# start of Provided text

Featured Use Cases
Emergent Collaborative and Competitive Behavior
In this experiment, we study how collaborative and competitive behaviors emerge among agents in a partially observable stochastic game. In our simulation, each agent occupies a square and can move around the map. Each agent can “attack” agents that are on a different “team”; the attacked agent loses its life and is removed from the simulation. Each agent can observe the state of the map in a region surrounding its location. It can see other agents and what team they’re on as well as the edges of the map. The diagram below visuially depicts the agents’ observation and action spaces.
In the various examples below, each policy is a two-layer MLP, with 64 units in each layer. We use RLlib’s A2C Trainer with default parameters and train for two million episodes on a compute node with 72 CPUs.
This page makes heavy use of animated graphics. It is best to read this content on our html site instead of our pdf manual.
Single Agent Foraging
We start by considering a single foraging agent whose objective is to move around the map collecting resource agents. The single forager can see up to three squares away, move up to one square away, and forage (“attack”) resources up to one square away. The forager is rewarded for every resource it collects and given a small penalty for attempting to move off the map and an even smaller “entropy” penalty every time-step to encourage it to act quickly. At the beginning of every episode, the agents spawn at random locations in the map. Below is a video showing a typical full episode of the learned behavior and a brief analysis.
From an Agent Based Modeling perspective, the resources are technically agents themselves. However, since they don’t do or see anything, we tend not to call them agents in the text that follows.
When it can see resources
The forager moves toward the closest resource that it observes and collects it. Note that the foraging range is 1 square: the forager rarely waits until it is directly over a resource; it usually forages as soon as it is within range. In some cases, the forager intelligently places itself in the middle of 2-3 resources in order to forage within the least number of moves. When the resources are near the edge of the map, it behaves with some inefficiency, likely due to the small penalty we give it for moving off the map, which results in an aversion towards the map edges. Below is a series of short video clips showing the foraging strategy.
When it cannot see resources
The forager’s behavior when it is near resources is not surprising. But how does it behave when it cannot see any resources? The forager only sees that which is near it and does not have any information distinguishing one “deserted” area of the map from another. Recall, however, that it observes the edges of the map, and it uses this information to learn an effecive exploration strategy. In the video below, we can see that the forager learns to explore the map by moving along its edges in a clockwise direction, occasionally making random moves towards the middle of the map.
We do not use any kind of heuristic or mixed policy. The exporation strategy emerges entirely from reinforcement learning.

# end of Provided text
# start of Data section

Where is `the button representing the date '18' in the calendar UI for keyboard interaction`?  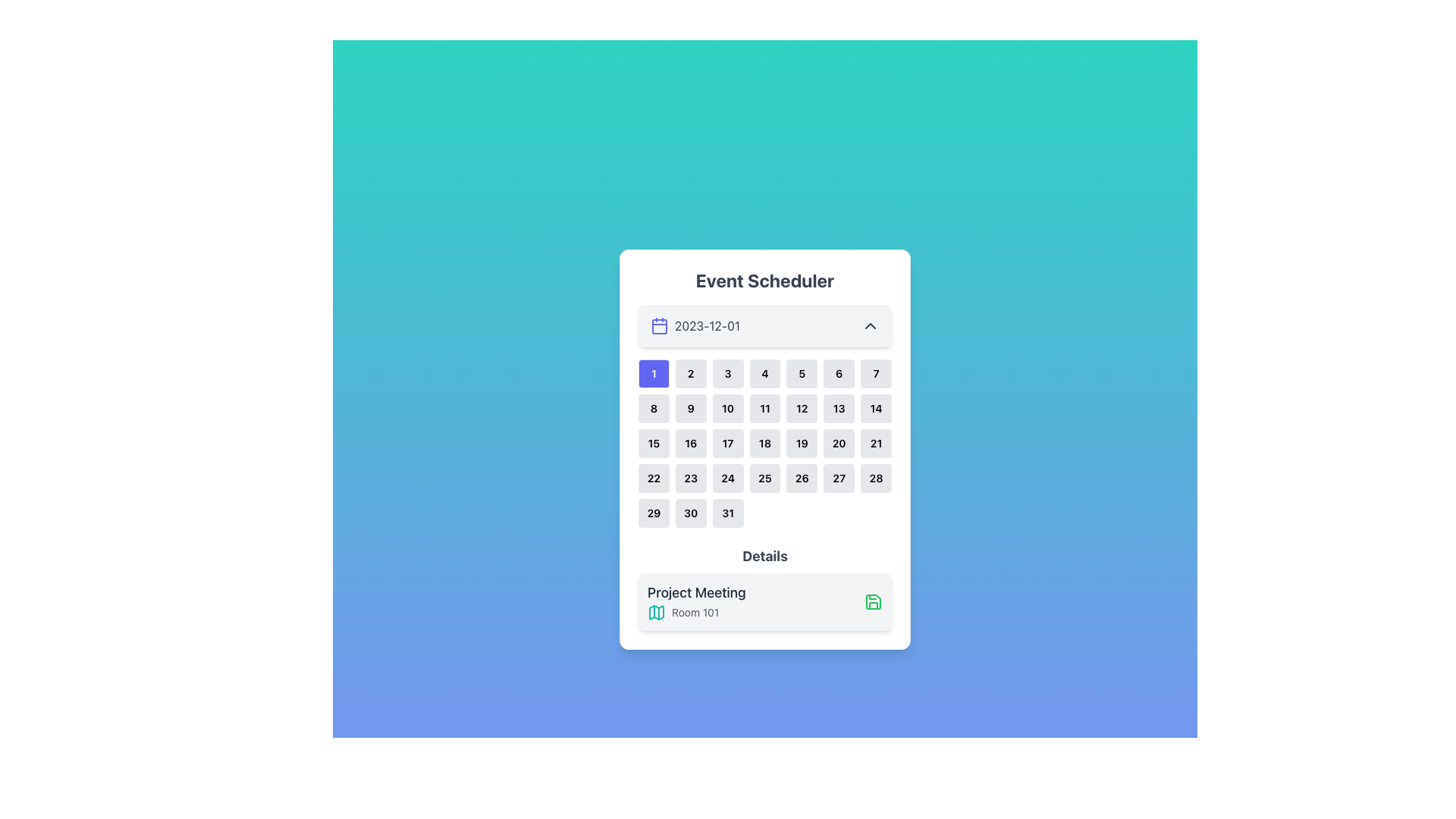
the button representing the date '18' in the calendar UI for keyboard interaction is located at coordinates (764, 444).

# end of Data section

#### Written instruction A
In the page on emergent agent behavior, translate this sentence into Spanish: "The forager's behavior when it is near resources is not surprising."
#### Written instruction B
Answer these questions using the page on emergent agent behavior:
(i) How many units does each layer of the policy network have?
(ii) How many squares away can the single forager see?
(iii) In which direction does the forager travel along the map edges when no resources are visible?
#### Written instruction C
Resume the page on emergent agent behavior after its final sentence.

#### Expected answer A
El comportamiento del recolector cuando está cerca de recursos no es sorprendente.

#### Expected answer B
(i) 64 units.
(ii) Up to three squares.
(iii) Clockwise.

#### Expected answer C
Multiple Agents Foraging
Having experimented with a single forager, let us now turn our attention to the strategies learned by multiple foragers interacting in the map at the same time. Each forager is homogeneous with each other as described above: they can all move up to one square away, observe up to three squares away, and are rewarded the same way. The observations include other foragers in addition to the resources and map edges. All agents share a single policy. Below is a brief analysis of the learned behaviors.
Cover and explore
Our reward schema implicitly encourages the foragers to collaborate because we give a small penalty to each one for taking too long. Thus, the faster they can collect all the resources, the less they are penalized. Furthermore, because each agent trains the same policy, there is no incentive for competitive behavior. An agent can afford to say, “I don’t need to get the resource first. As long as one of us gets it quickly, then we all benefit”. Therefore, the foragers learn to spread out to cover the map, maximizing the amount of squares that are observed.
In the video clips below, we see that the foragers avoid being within observation distance of one another. Typically, when two foragers get too close, they repel each other, each moving in opposite directions, ensuring that the space is covered. Furthermore, notice the dance-like exploration strategy. Similar to the single-agent case above, they learn to explore along the edges of the map in a clockwise direction. However, they’re not as efficient as the single agent because they “repel” each other.
We do not directly incentivize agents to keep their distance. No part of the reward schema directly deals with the agents’ distances from each other. These strategies are emergent.
Breaking the pattern
When a forager observes a resource, it breaks its “cover and explore” strategy and moves directly for the resource. Even multiple foragers move towards the same resource. They have no reason to coordinate who will get it because, as we stated above, there is no incentive for competition, so no need to negotiate. If another forager gets there first, everyone benefits. The foragers learn to prioritize collecting the resources over keeping their distance from each other.
We should expect to see both of these strategies occuring at the same time within a simulation because while some agents are “covering and exploring”, others are moving towards resources.
So far, we have seen intelligent behaviors emerge in both single- and multi-forager scenarios; we even saw the emergence of collaborative behavior. In the following experiments, we explore competitive emergence by introducing hunters into the simulation. Like foragers, hunters can move up to one square away and observe other agents and map edges up to three squares away. Hunters, however, are more effective killers and can attack a forager up to two squares away. They are rewarded for successful kills, they are and penalized for bad moves and for taking too long, exactly the same way as foragers.
However, the hunters and foragers have completely different objectives: a forager tries to clear the map of all resources, but a hunter tries to clear the map of all foragers. Therefore, we set up two policies. All the hunters will train the same policy, and all the foragers will train the same policy, and these policies will be distinct.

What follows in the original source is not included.